Creates a state machine according to the provided options.

Parameters:

use_tts : bool

Whether or not to use online TTS from Amazon Polly

phrases : str, optional

Path to the phrase file to use. Defaults to None.

controllers : list of ControllerState, optional

The set of controllers to use for speech. If not provided, the state machine will play audio but no behaviors.

voice : str, optional

Which Amazon Polly voice to use. Defaults to Kimberly

debug : bool, optional

If true, start in debug mode, with no audio or behaviors. Defaults to false.

get_active_states()[source]

Returns the currently-active states

If the machine is running, returns all currently-active states. Otherwise, returns None

Returns:

list of str

The names of the currently-active states

get_outcome()[source]

Returns the outcome of the state machine.
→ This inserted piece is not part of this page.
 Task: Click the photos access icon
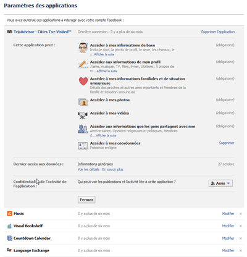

After the state machine has run to completion, this will return the outcome.

Returns:

str

The outcome of the state machine.

get_sm()[source]

Returns the state machine

Warning

Trying to run the state machine multiple times can have unexpected results. If you need to run it multiple times in various places in your code, use the standalone_start function.

Returns:

smach.StateMachine

A reference to the state machine constructed by this object.

is_running()[source]

Returns whether the state machine is currently running

Returns:

bool

Whether or not the state machine is currently running

preempt()[source]

Preempt the state machine.

Useful in the case where the state machine is running inside an action server

reset()[source]

Reset the state machine

Resets preemption in the state machine and resets the synchronizer.

standalone_start(userdata_dict={})[source]

Runs the state machine on its own.

This function resets all states in the state machine, sets the userdata using the provided dictionary (be sure it matches the input_keys for the options you have selected), and runs the state machine.

Parameters:

userdata_dict : dict

A dictionary of values to update the userdata. Which values need to be included depends on the options you provided when creating this object.